Work to do. Express the entries from the line containing "Where should I" through the end of the entries as a two-column CSV with the headers instruction and coordinates, one row per entry, each value in a quoted field with line breaks replaced by spaces. Leave the pictures out.

Source data:
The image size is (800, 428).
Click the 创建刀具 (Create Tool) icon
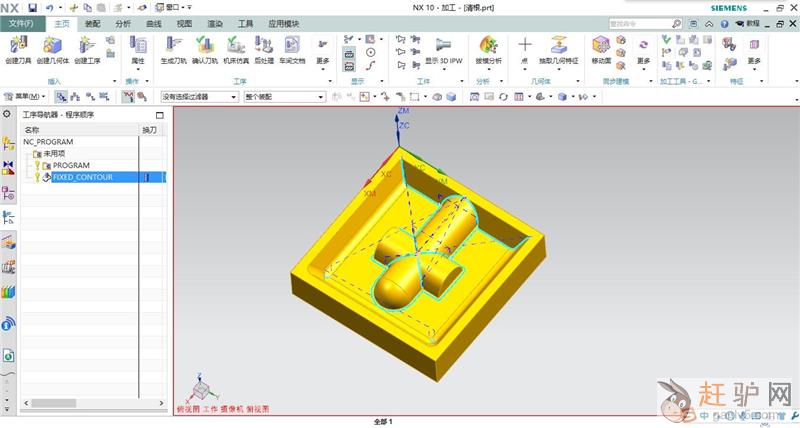click(x=18, y=46)
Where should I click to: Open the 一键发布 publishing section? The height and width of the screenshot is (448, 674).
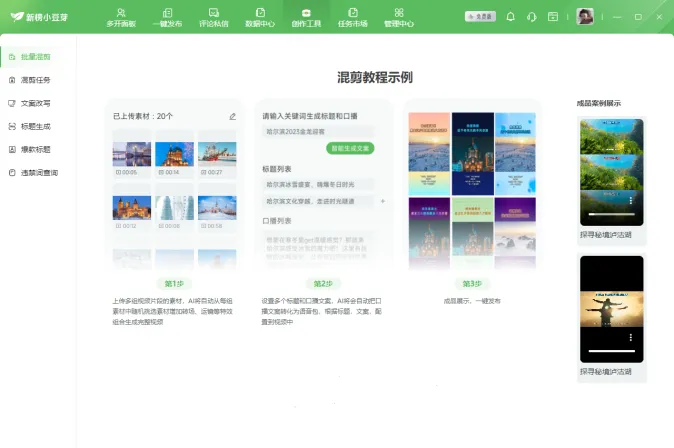(x=168, y=17)
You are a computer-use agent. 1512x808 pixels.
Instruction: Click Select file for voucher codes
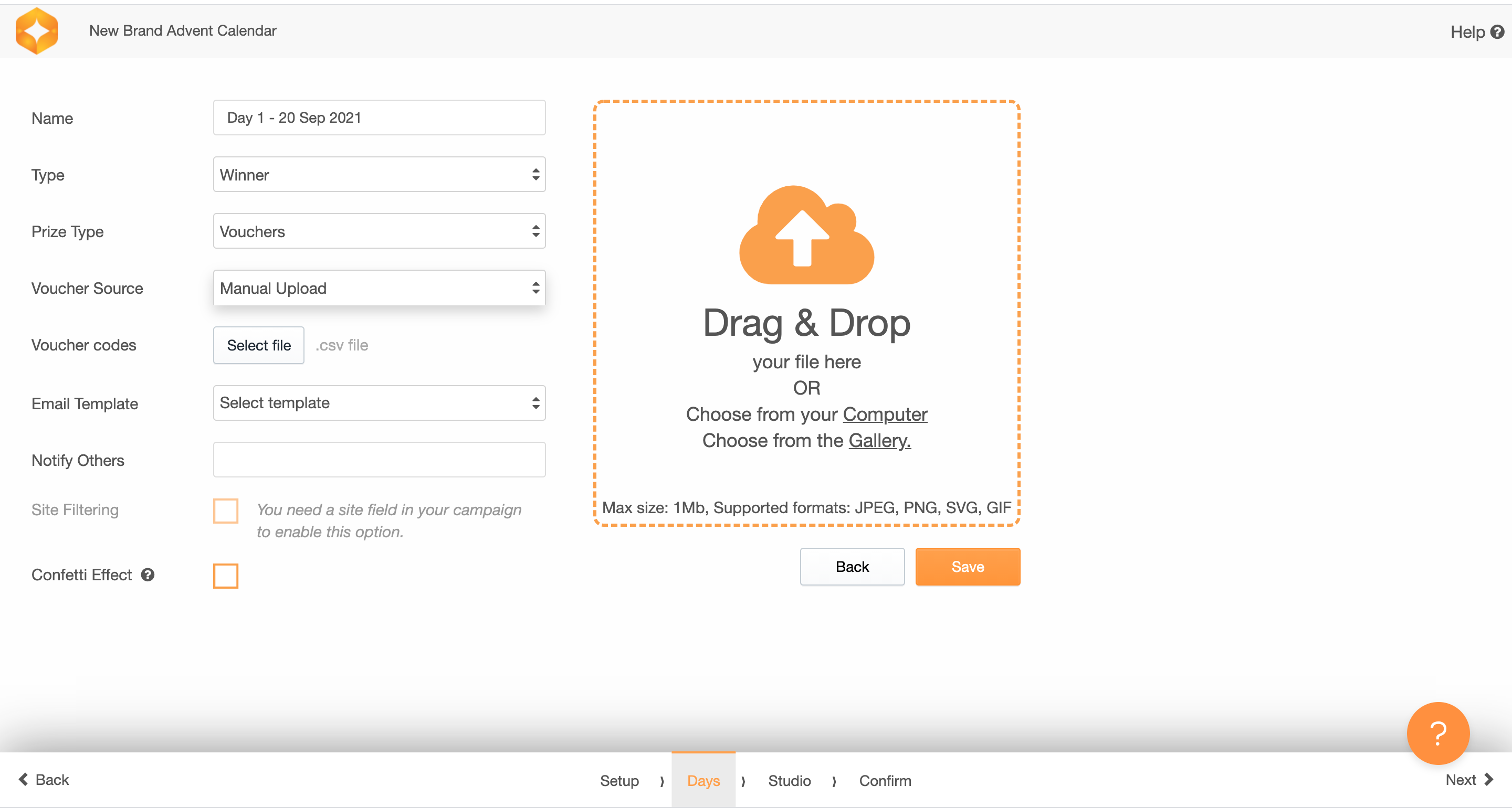pos(258,346)
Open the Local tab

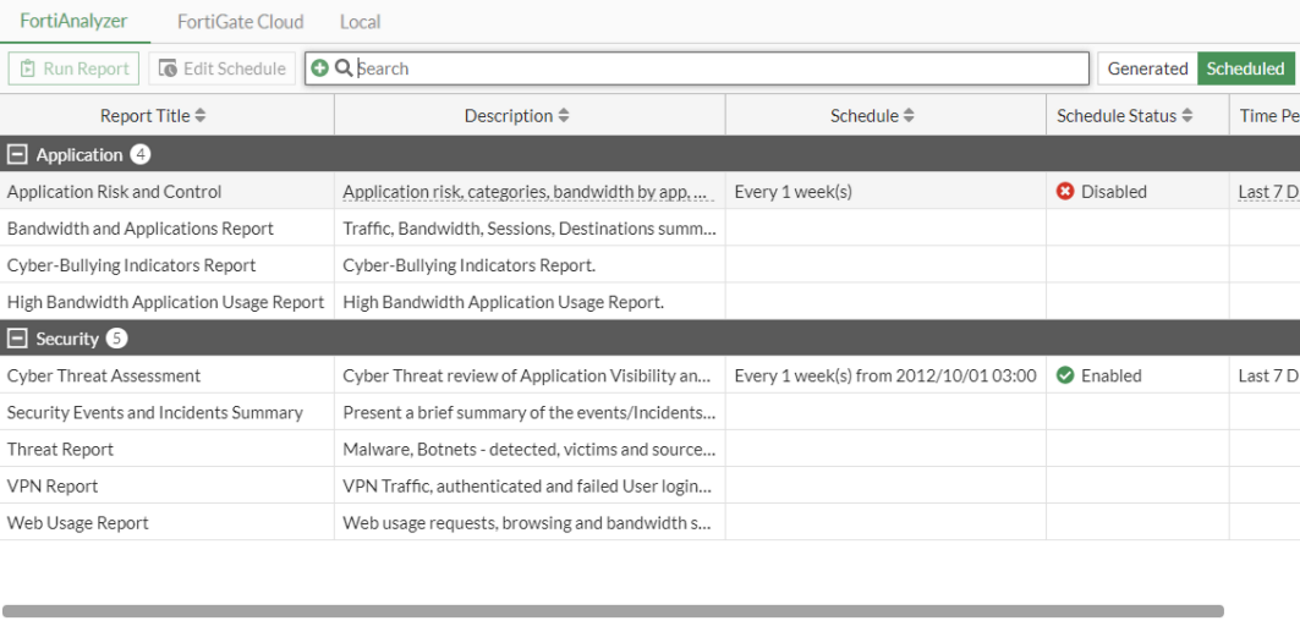pos(359,21)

Reply to the exercise.
instruction,coordinates
"Where should I click to: Open the 一键发布 publishing section? The height and width of the screenshot is (448, 674).","(x=168, y=17)"
"You are a computer-use agent. 1512x808 pixels. Instruction: Click Select file for voucher codes","pos(258,346)"
"Open the Local tab","pos(359,21)"